Pixel coordinate grounding data
......
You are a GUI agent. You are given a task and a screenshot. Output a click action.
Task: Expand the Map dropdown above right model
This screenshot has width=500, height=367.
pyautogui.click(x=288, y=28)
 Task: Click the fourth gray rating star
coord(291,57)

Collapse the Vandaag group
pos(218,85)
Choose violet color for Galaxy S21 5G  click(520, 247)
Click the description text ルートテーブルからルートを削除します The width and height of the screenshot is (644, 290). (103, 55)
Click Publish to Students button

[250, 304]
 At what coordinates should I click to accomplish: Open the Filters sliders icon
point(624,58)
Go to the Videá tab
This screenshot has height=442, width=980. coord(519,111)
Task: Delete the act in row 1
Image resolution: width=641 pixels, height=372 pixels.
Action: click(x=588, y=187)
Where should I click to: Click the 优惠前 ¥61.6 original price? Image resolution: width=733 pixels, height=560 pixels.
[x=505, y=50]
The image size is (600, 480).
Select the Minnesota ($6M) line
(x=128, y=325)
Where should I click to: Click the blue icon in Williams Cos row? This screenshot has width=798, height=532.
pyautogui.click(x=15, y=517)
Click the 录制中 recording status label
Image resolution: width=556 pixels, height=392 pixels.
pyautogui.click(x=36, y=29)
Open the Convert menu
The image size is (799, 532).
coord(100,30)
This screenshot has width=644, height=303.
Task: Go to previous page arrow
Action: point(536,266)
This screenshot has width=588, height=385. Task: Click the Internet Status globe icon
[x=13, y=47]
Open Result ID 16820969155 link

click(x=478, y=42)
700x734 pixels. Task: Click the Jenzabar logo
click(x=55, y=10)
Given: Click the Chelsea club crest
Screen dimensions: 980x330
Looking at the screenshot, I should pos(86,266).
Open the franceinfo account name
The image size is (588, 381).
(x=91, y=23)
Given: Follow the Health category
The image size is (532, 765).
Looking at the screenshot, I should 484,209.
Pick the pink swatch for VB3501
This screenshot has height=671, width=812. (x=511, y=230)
......
What the exercise asks
Copy the records above exactly, starting at the line that contains "Task: Click the fourth gray rating star" and ending at the last line, and leave out all earlier lines.

Answer for this exercise
 Task: Click the fourth gray rating star
coord(291,57)

Collapse the Vandaag group
pos(218,85)
Choose violet color for Galaxy S21 5G  click(520, 247)
Click the description text ルートテーブルからルートを削除します The width and height of the screenshot is (644, 290). (103, 55)
Click Publish to Students button

[250, 304]
 At what coordinates should I click to accomplish: Open the Filters sliders icon
point(624,58)
Go to the Videá tab
This screenshot has height=442, width=980. coord(519,111)
Task: Delete the act in row 1
Image resolution: width=641 pixels, height=372 pixels.
Action: click(x=588, y=187)
Where should I click to: Click the 优惠前 ¥61.6 original price? Image resolution: width=733 pixels, height=560 pixels.
[x=505, y=50]
The image size is (600, 480).
Select the Minnesota ($6M) line
(x=128, y=325)
Where should I click to: Click the blue icon in Williams Cos row? This screenshot has width=798, height=532.
pyautogui.click(x=15, y=517)
Click the 录制中 recording status label
Image resolution: width=556 pixels, height=392 pixels.
pyautogui.click(x=36, y=29)
Open the Convert menu
The image size is (799, 532).
coord(100,30)
This screenshot has width=644, height=303.
Task: Go to previous page arrow
Action: point(536,266)
This screenshot has width=588, height=385. Task: Click the Internet Status globe icon
[x=13, y=47]
Open Result ID 16820969155 link

click(x=478, y=42)
700x734 pixels. Task: Click the Jenzabar logo
click(x=55, y=10)
Given: Click the Chelsea club crest
Screen dimensions: 980x330
Looking at the screenshot, I should pos(86,266).
Open the franceinfo account name
The image size is (588, 381).
(x=91, y=23)
Given: Follow the Health category
The image size is (532, 765).
Looking at the screenshot, I should 484,209.
Pick the pink swatch for VB3501
This screenshot has height=671, width=812. (x=511, y=230)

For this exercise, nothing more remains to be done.